Facebook has assumed the somewhat surprising role of privacy champion for its users, claiming it will stand up and inform users when it believes that their accounts have been spied upon by government spooks. “Starting today,” says Facebook’s chief security officer, Alex Stamos, “we will notify you if we believe your account has been targeted or compromised by an attacker suspected of working on behalf of a nation state.

“We do this because these types of attacks tend to be more advanced and dangerous than others, and we strongly encourage affected people to take the actions necessary to secure all of their online accounts.”
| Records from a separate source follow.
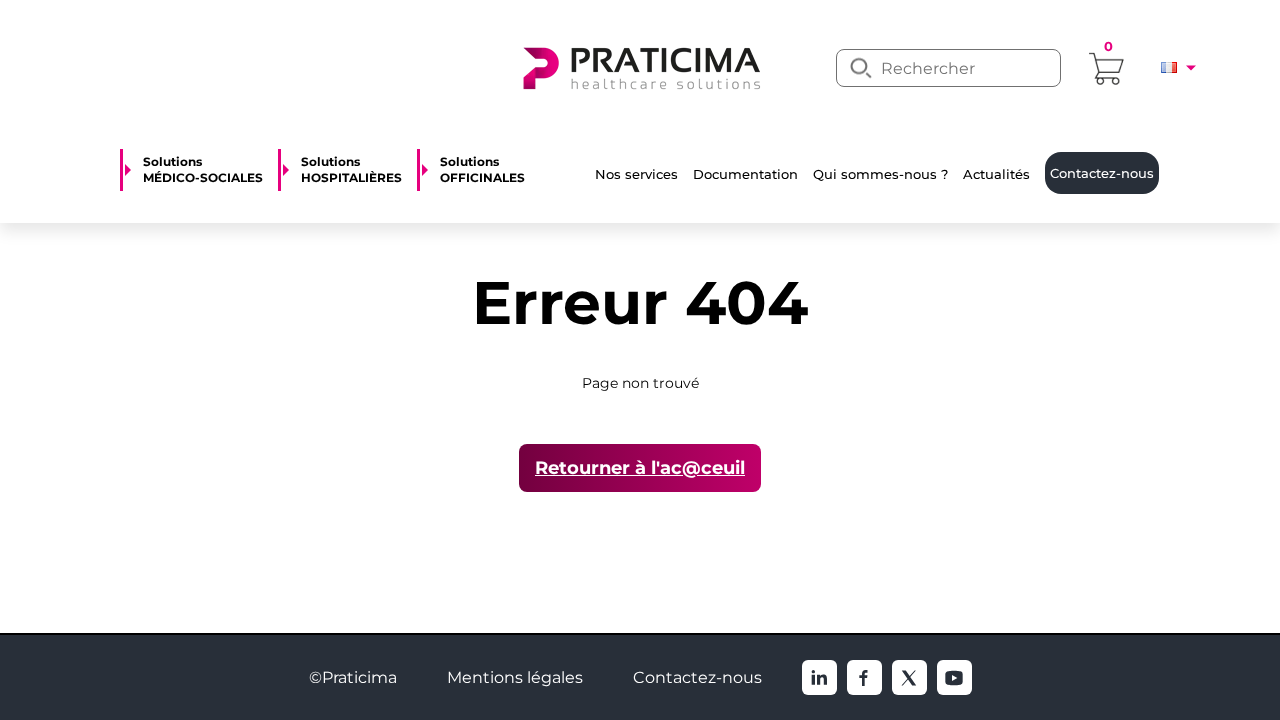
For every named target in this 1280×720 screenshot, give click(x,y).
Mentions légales (515, 677)
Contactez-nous (697, 677)
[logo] (640, 66)
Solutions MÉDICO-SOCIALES (203, 170)
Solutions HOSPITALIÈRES (351, 170)
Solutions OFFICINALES (482, 170)
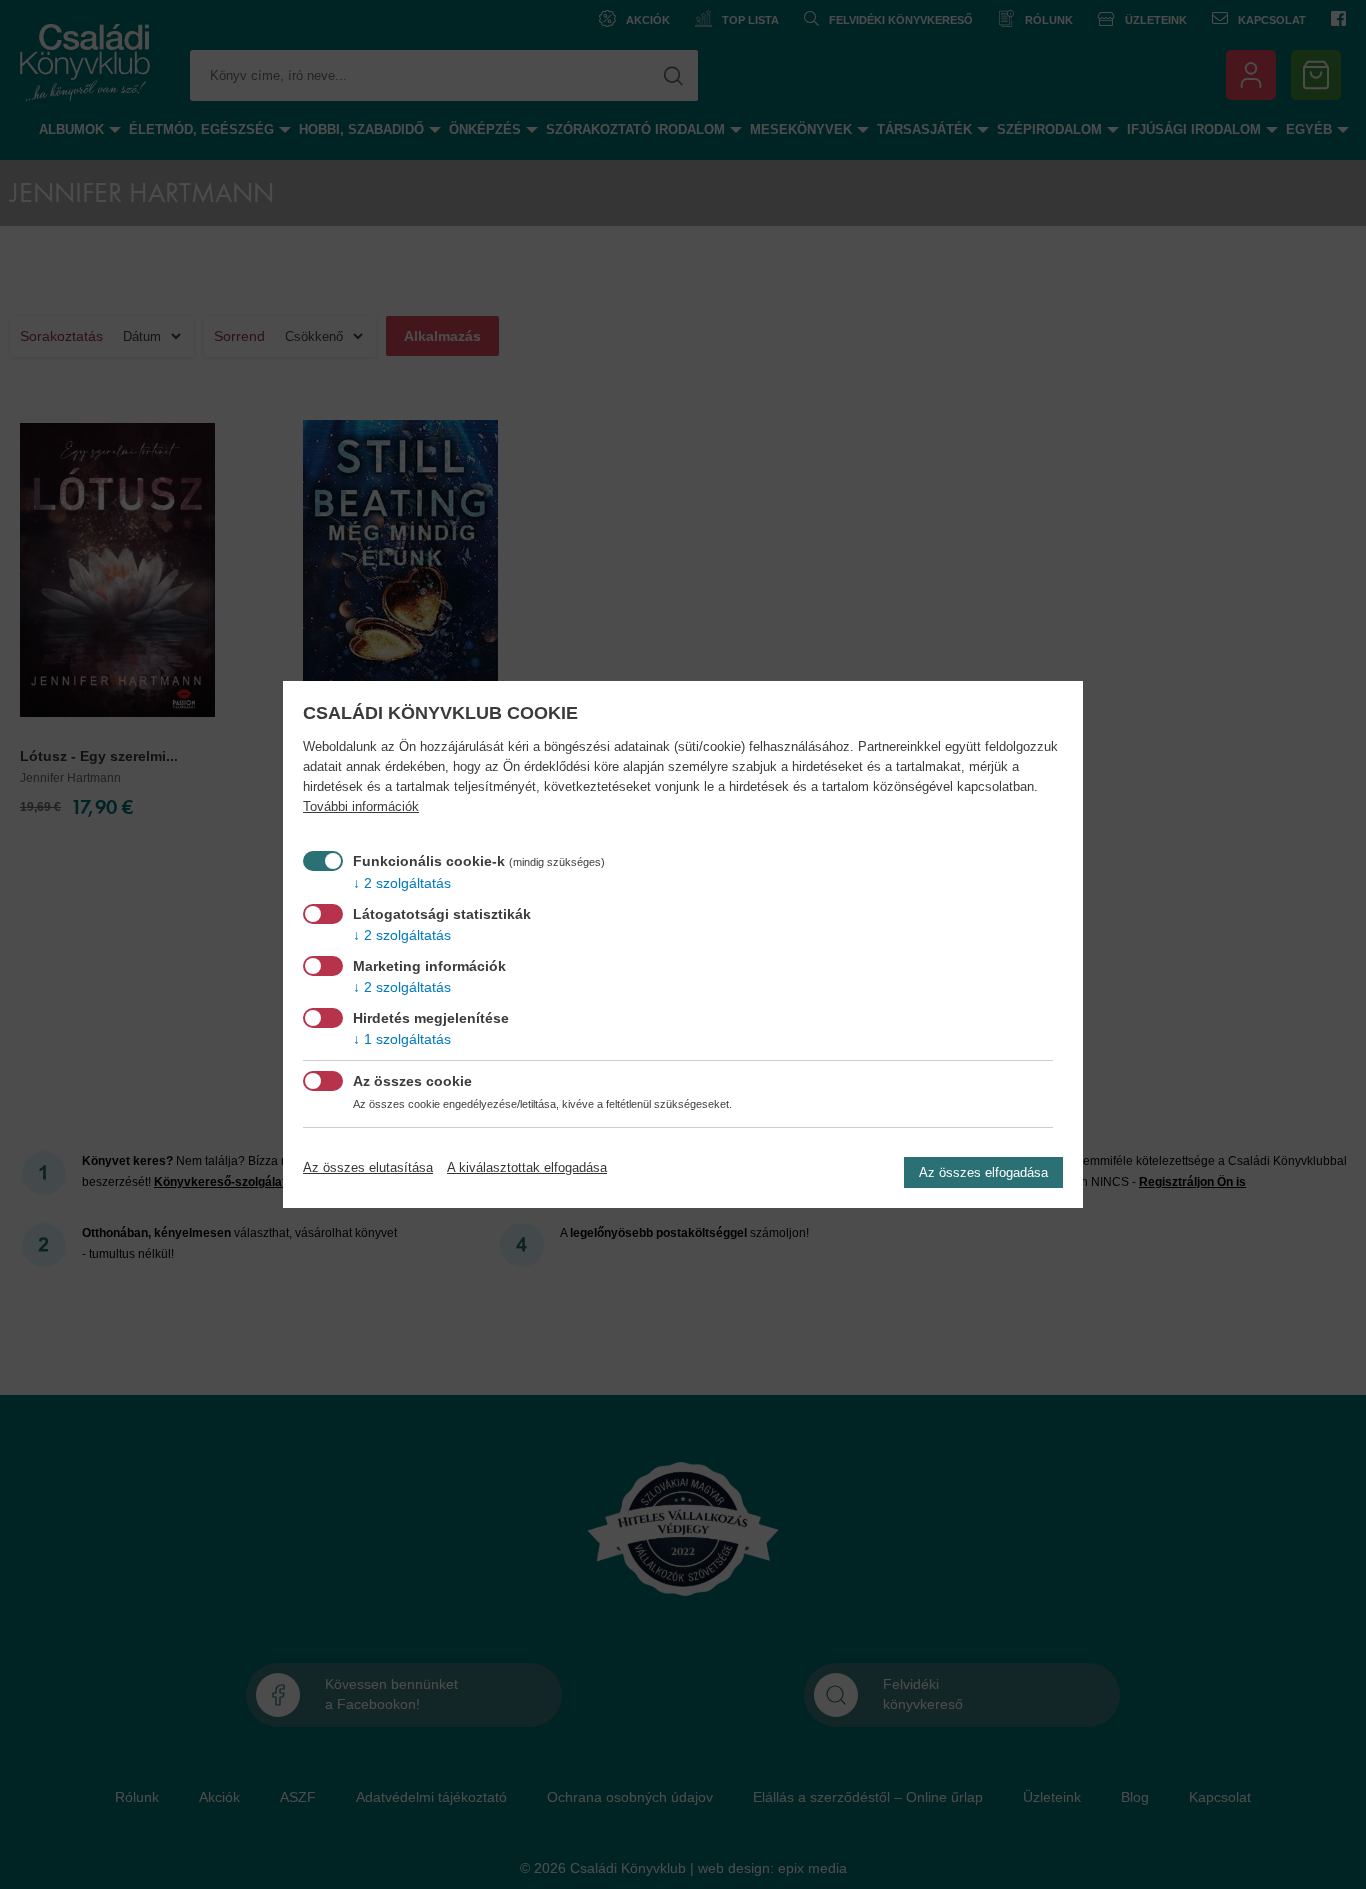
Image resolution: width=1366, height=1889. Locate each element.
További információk (361, 807)
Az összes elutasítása (368, 1167)
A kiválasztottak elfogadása (527, 1167)
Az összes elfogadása (983, 1172)
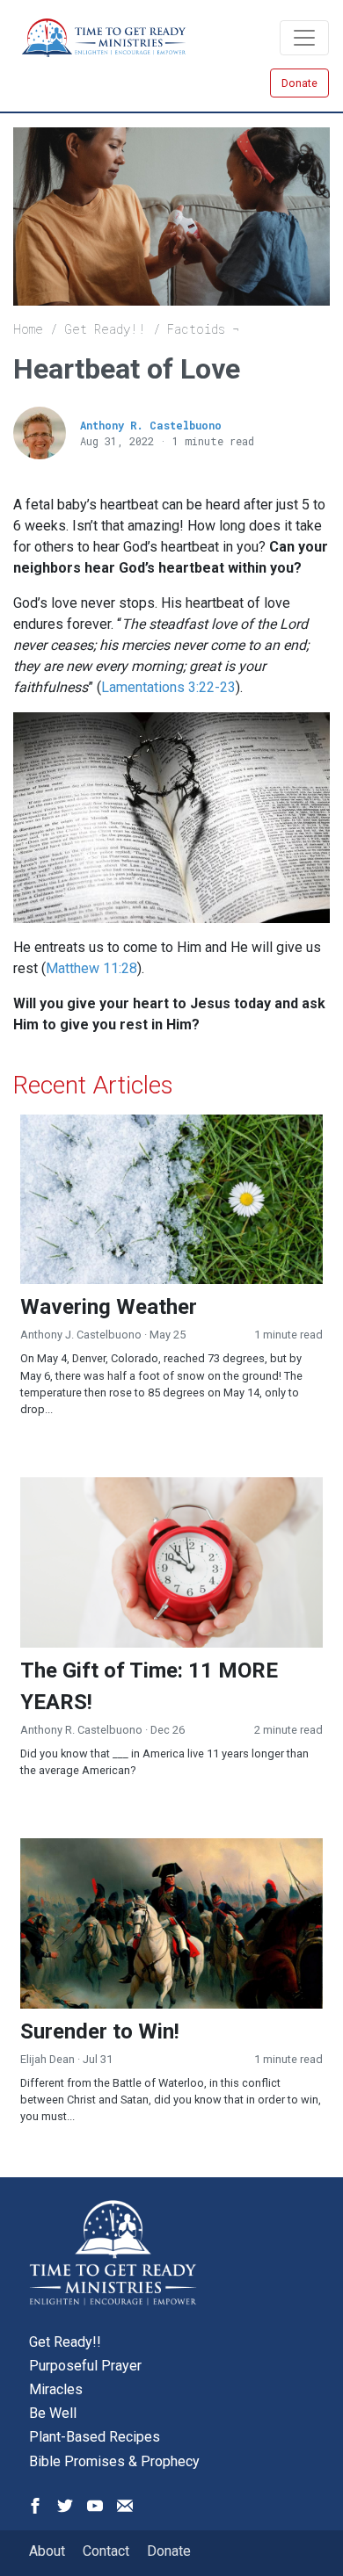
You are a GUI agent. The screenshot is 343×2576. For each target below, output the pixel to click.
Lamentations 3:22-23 (168, 687)
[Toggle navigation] (304, 37)
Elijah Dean (47, 2059)
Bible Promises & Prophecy (114, 2461)
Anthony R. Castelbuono (151, 425)
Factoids (196, 329)
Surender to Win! (99, 2031)
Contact (106, 2551)
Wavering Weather (108, 1307)
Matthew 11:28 (91, 968)
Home (28, 329)
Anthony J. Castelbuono (81, 1334)
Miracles (56, 2389)
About (47, 2551)
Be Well (53, 2413)
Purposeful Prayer (85, 2365)
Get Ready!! (105, 329)
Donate (299, 83)
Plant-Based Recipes (94, 2436)
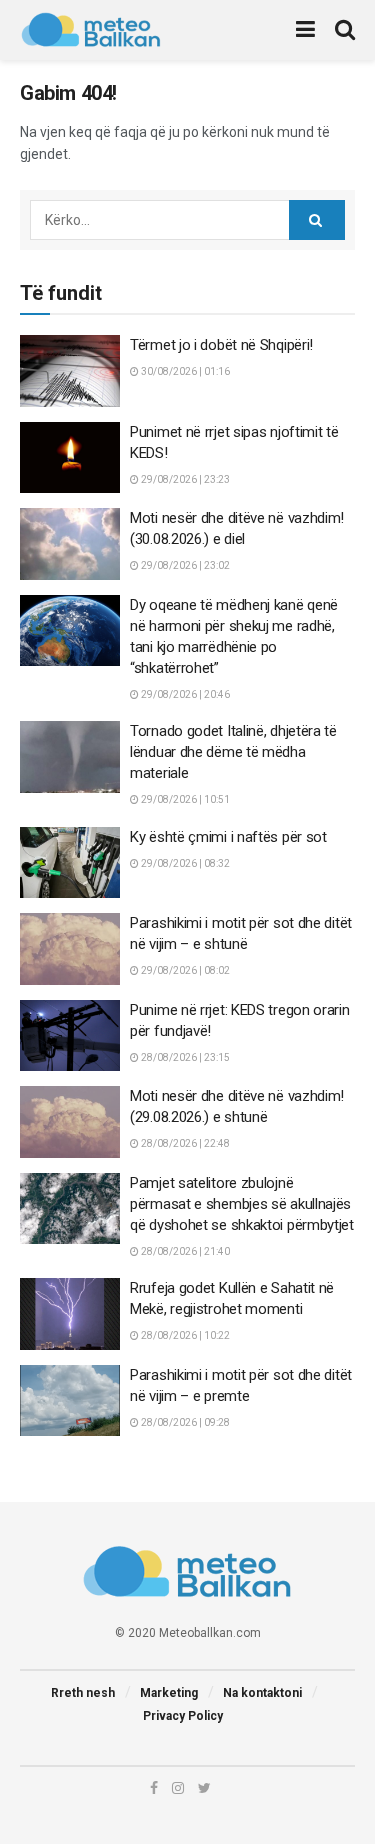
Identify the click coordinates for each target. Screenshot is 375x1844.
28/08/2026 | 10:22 (184, 1335)
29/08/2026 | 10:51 (184, 799)
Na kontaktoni (262, 1693)
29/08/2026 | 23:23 (184, 479)
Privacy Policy (183, 1716)
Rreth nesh (83, 1693)
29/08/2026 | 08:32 (184, 863)
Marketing (169, 1693)
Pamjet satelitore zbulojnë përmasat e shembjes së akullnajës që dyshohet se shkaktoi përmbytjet (242, 1204)
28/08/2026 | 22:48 (184, 1143)
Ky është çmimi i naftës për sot (228, 837)
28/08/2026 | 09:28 (184, 1422)
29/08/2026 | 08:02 (184, 970)
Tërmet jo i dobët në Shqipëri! (221, 345)
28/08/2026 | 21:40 (184, 1251)
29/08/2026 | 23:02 (184, 565)
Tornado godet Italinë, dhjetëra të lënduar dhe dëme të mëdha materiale (233, 752)
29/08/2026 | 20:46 (184, 694)
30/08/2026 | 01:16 (184, 371)
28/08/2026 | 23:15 (184, 1057)
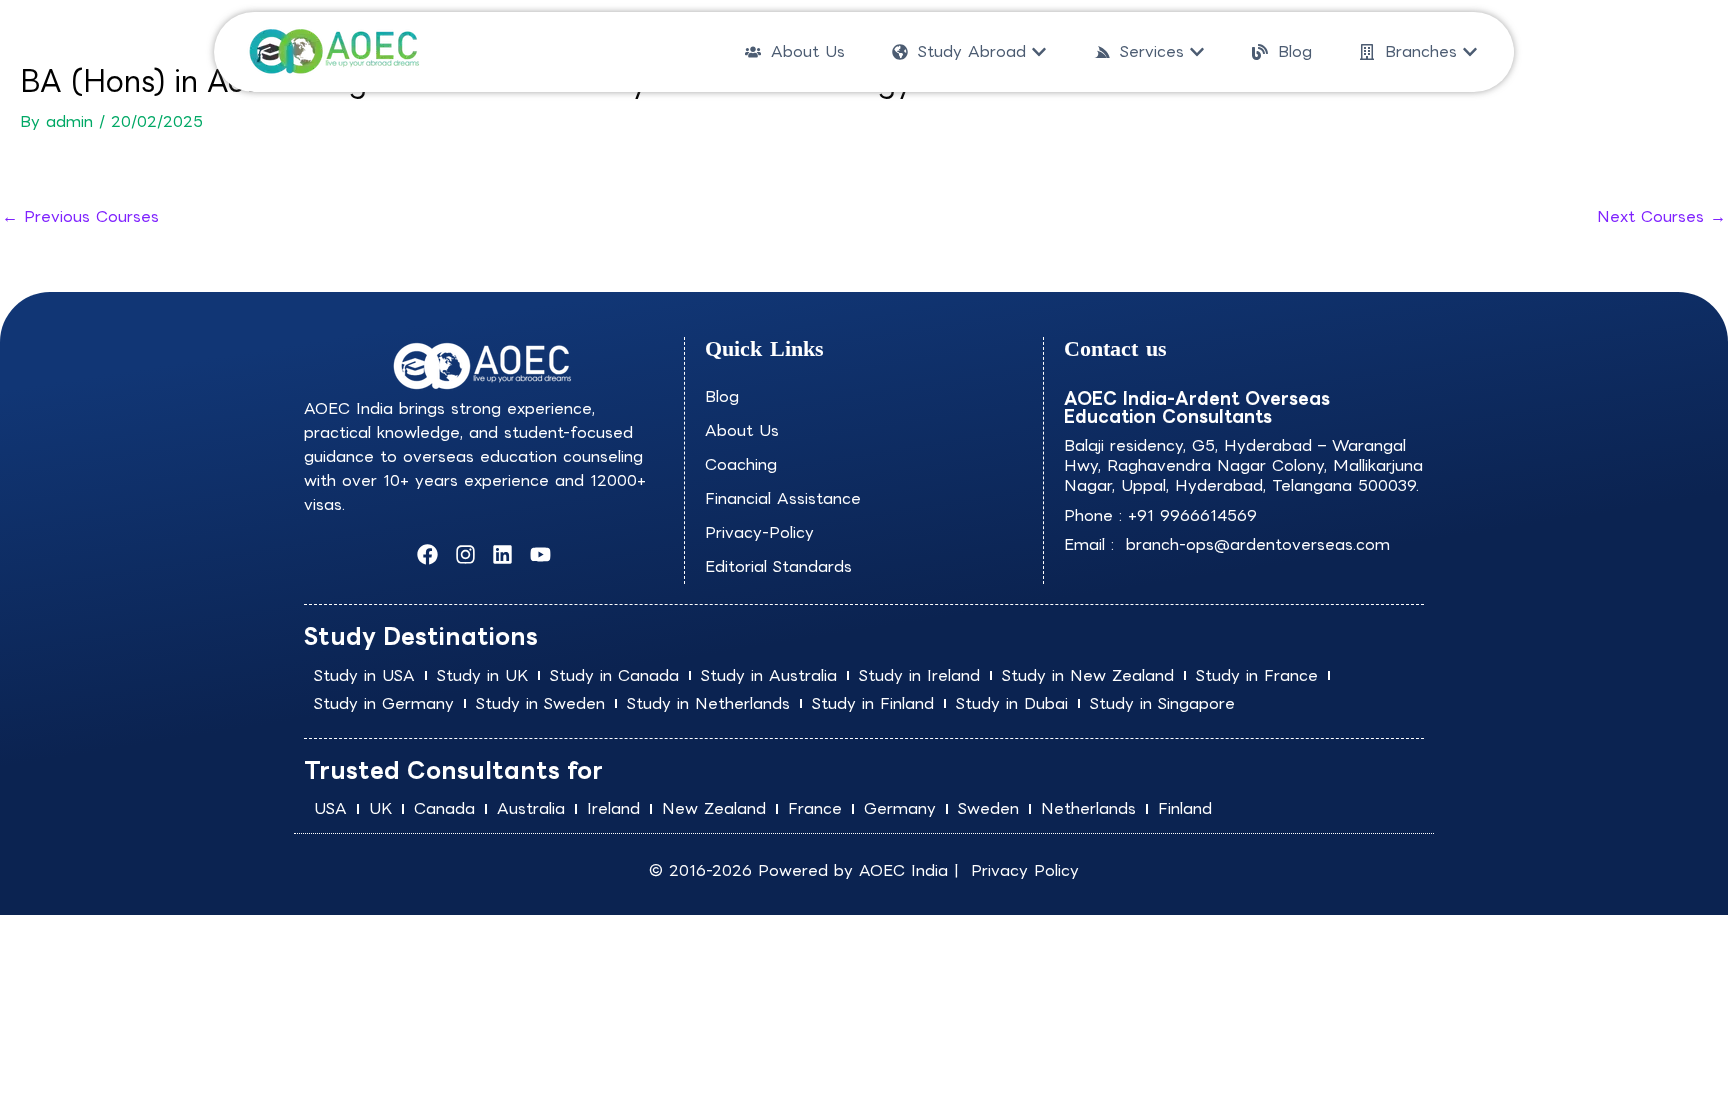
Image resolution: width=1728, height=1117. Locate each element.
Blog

How Facebook can detect if an attempted ‘compromise’ is being made by a sinister nation-state rather than a common-or-garden hacker is not revealed. Instead Mr Stamos implies that Facebook has its own secret methods and if he had told us, he’d have had to shoot us.

“To protect the integrity of our methods and processes, we often won't be able to explain how we attribute certain attacks to suspected attackers. That said, we plan to use this warning only in situations where the evidence strongly supports our conclusion.”

It’s not clear whether users are to be sealed from the ALL nation states’ security agencies, or just those not headquartered near Washington DC.

The UK’s own effort, GCHQ, was fingered in a leaked document last year in which a long list of the  agency’s capabilities were revealed, including details on how it launched attacks on Facebook, as well as Twitter and Second Life. It  used a ‘malware toolkit’ with individual tools named after characters in the Smurfs TV series. These Smurf tools could turn on Android and iPhone microphones to record conversations, track device geolocations and switch phones on and off.